How do we know if we can run terraform apply
to our infrastructure without negatively affecting critical business
applications? We can run terraform validate
and terraform plan
to check our configuration, but will that be enough?
Whether we've updated some HashiCorp Terraform configuration or a new version of a module, we want to catch errors
quickly before we apply any changes to production infrastructure.
In this post, We will discuss some testing strategies for HashiCorp Terraform configuration and modules so that we can
terraform apply
with greater confidence.
The Testing Pyramid
In theory, we might decide to align our infrastructure testing strategy with the test pyramid, which groups tests by type, scope, and granularity. The testing pyramid suggests that we write fewer tests in the categories at the top of the pyramid, and more at the bottom. Those on the pyramid take more time to run and cost more due to the higher number of resources we have to configure and create.
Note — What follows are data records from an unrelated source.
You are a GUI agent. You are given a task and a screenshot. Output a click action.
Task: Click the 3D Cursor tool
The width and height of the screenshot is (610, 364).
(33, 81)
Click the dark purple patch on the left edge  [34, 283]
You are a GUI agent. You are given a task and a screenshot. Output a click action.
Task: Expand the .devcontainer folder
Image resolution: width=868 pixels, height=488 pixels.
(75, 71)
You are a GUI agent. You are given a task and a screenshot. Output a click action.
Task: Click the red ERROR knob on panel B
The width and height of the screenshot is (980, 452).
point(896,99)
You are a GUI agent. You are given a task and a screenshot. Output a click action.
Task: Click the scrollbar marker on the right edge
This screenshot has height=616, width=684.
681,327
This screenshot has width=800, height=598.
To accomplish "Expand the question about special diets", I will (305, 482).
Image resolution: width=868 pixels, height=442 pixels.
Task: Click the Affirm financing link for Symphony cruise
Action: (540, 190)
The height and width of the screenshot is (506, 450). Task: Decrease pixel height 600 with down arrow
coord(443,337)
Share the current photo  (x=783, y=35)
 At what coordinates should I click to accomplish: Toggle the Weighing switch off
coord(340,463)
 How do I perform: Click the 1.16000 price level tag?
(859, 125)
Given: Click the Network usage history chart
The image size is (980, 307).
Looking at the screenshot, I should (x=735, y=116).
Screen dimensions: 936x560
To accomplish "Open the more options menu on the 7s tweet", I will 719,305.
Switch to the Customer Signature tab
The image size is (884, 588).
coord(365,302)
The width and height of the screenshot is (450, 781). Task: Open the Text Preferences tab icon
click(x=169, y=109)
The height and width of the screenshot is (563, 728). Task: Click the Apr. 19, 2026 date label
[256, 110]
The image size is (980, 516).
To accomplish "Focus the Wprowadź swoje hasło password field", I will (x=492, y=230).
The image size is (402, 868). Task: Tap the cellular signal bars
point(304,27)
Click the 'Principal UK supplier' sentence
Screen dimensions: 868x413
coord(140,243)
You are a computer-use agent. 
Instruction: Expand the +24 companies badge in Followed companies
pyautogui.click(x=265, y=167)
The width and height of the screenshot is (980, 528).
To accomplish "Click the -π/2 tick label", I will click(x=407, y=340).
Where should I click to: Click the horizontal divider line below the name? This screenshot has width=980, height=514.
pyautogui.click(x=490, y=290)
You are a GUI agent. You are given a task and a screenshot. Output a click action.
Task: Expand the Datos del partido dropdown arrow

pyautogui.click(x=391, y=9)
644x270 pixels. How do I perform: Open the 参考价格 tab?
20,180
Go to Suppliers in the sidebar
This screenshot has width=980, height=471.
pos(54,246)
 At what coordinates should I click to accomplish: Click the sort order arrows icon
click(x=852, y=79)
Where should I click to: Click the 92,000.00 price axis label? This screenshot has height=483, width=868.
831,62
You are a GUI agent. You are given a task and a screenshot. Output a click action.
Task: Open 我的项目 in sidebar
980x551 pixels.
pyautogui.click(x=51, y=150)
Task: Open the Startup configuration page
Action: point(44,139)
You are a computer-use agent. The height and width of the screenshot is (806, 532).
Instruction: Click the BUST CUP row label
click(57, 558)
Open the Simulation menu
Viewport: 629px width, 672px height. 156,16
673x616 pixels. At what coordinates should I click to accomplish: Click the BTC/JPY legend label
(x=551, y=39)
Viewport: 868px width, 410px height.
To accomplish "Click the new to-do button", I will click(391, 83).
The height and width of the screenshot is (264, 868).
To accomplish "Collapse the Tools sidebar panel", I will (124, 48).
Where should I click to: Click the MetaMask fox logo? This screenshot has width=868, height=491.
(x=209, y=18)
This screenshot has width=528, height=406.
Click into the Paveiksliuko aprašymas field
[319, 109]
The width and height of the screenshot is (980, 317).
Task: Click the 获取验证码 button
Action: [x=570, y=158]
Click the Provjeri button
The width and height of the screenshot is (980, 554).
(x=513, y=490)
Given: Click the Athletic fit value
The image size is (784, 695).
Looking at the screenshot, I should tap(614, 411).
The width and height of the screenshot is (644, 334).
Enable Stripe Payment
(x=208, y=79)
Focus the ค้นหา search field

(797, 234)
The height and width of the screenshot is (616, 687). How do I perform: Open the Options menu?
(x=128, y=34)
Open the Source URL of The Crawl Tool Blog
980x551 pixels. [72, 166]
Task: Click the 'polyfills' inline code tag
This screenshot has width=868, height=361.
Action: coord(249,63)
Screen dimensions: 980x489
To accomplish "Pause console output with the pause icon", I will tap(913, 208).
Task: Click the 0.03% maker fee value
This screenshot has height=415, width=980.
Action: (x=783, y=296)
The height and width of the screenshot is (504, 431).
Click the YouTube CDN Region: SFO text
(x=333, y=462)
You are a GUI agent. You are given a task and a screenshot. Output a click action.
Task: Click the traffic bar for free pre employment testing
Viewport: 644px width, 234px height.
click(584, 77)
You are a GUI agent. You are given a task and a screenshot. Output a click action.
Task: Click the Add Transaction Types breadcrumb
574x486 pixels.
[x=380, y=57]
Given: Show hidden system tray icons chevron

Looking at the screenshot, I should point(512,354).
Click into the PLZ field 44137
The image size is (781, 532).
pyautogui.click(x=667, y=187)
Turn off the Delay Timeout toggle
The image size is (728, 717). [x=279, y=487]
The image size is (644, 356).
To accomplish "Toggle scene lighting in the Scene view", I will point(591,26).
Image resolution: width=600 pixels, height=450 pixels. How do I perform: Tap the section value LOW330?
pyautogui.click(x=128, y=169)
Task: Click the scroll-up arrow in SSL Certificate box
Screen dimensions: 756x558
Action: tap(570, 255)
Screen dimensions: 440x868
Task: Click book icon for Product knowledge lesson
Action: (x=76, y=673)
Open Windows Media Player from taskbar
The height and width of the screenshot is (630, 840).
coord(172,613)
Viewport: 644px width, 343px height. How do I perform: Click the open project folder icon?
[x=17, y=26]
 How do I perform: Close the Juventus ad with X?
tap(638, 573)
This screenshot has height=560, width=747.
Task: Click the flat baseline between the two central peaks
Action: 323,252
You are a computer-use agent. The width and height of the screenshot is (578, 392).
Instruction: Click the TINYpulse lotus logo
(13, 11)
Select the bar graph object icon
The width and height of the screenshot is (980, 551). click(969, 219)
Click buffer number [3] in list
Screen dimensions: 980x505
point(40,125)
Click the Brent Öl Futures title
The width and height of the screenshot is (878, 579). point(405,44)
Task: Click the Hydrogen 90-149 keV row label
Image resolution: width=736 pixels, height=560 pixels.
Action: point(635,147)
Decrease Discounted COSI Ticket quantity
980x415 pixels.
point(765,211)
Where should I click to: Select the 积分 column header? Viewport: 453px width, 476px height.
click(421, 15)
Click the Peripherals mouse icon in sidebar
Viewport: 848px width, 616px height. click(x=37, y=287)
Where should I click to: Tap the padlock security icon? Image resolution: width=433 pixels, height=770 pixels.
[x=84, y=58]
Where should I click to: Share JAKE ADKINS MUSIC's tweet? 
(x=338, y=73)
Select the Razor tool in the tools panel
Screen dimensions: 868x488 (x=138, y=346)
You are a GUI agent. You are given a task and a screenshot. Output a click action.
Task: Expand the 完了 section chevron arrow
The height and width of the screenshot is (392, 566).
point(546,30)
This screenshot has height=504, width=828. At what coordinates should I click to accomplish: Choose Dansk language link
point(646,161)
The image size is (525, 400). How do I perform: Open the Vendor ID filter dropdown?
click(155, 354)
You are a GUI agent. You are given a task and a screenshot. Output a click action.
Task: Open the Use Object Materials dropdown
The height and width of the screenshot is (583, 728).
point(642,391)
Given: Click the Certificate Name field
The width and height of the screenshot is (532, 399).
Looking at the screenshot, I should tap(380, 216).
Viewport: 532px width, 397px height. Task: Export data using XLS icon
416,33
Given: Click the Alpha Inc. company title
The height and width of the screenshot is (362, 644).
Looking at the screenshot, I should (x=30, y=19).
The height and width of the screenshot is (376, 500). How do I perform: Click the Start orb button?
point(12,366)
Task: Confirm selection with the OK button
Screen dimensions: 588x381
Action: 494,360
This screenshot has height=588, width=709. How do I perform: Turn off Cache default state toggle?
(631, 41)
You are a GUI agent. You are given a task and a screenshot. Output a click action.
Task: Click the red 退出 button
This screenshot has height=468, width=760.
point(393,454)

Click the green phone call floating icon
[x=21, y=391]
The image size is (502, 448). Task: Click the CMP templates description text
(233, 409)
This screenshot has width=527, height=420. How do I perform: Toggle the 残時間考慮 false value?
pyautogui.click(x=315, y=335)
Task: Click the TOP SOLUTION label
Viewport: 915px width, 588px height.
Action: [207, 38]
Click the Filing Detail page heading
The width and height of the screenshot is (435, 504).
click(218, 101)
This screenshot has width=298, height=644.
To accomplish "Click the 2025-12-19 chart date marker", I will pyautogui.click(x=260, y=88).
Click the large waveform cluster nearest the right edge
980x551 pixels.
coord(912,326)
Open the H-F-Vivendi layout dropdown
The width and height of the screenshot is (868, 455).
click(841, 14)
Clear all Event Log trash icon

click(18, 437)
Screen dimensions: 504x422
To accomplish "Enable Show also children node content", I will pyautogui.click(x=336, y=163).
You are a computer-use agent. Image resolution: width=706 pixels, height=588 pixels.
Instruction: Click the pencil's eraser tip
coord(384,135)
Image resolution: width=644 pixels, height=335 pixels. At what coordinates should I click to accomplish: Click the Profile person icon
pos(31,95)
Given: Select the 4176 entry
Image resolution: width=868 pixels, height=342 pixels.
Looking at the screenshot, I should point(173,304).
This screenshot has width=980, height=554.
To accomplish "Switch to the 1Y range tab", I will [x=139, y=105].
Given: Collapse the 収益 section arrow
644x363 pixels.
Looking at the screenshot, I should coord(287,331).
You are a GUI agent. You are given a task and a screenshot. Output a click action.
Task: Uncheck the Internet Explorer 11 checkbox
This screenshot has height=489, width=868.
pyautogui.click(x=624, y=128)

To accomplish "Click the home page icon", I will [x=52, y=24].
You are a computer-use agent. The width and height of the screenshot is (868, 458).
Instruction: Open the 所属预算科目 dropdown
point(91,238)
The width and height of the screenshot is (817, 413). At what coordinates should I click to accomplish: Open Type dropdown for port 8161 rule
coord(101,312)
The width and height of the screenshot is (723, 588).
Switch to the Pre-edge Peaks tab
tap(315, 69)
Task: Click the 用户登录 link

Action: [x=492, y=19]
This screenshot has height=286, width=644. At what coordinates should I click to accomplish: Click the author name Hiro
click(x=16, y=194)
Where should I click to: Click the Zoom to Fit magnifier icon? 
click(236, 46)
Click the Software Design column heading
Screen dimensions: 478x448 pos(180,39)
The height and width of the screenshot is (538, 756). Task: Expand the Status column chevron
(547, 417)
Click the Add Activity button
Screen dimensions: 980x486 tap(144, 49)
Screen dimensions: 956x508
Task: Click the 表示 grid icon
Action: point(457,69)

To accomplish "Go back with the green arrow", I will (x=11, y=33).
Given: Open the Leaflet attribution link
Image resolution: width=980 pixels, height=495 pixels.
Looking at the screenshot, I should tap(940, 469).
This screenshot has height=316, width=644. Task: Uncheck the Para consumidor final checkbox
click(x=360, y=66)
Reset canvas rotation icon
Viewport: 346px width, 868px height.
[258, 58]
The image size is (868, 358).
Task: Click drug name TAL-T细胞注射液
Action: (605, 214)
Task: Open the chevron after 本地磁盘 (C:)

In reality, our tests may not perfectly align with the pyramid shape. The pyramid offers a common framework to describe what scope a test can cover to verify configuration and infrastructure resources. We'll start at the bottom of the pyramid with unit tests and work the way up the pyramid to end-to-end tests.
hashistack does not merit any manual testing; so it is not discussed here
Linting and Formatting
While not on the test pyramid, we often encounter tests to verify the hygiene of your Terraform configuration. Use
terraform fmt -check
and terraform validate to format and validate the correctness of our Terraform configuration.
When we collaborate on Terraform, we may consider testing the Terraform configuration for a set of standards and best practices. Build or use a linting tool to analyze our Terraform configuration for specific best practices and patterns. For example, a linter can verify that our teammate defines a Terraform variable for an instance type instead of hard-coding the value.
Unit Tests
At the bottom of the pyramid, unit tests verify individual resources and configurations for expected values. They should answer the question, “Does my configuration or plan contain the correct metadata?” Traditionally, unit tests should run independently, without external resources or API calls.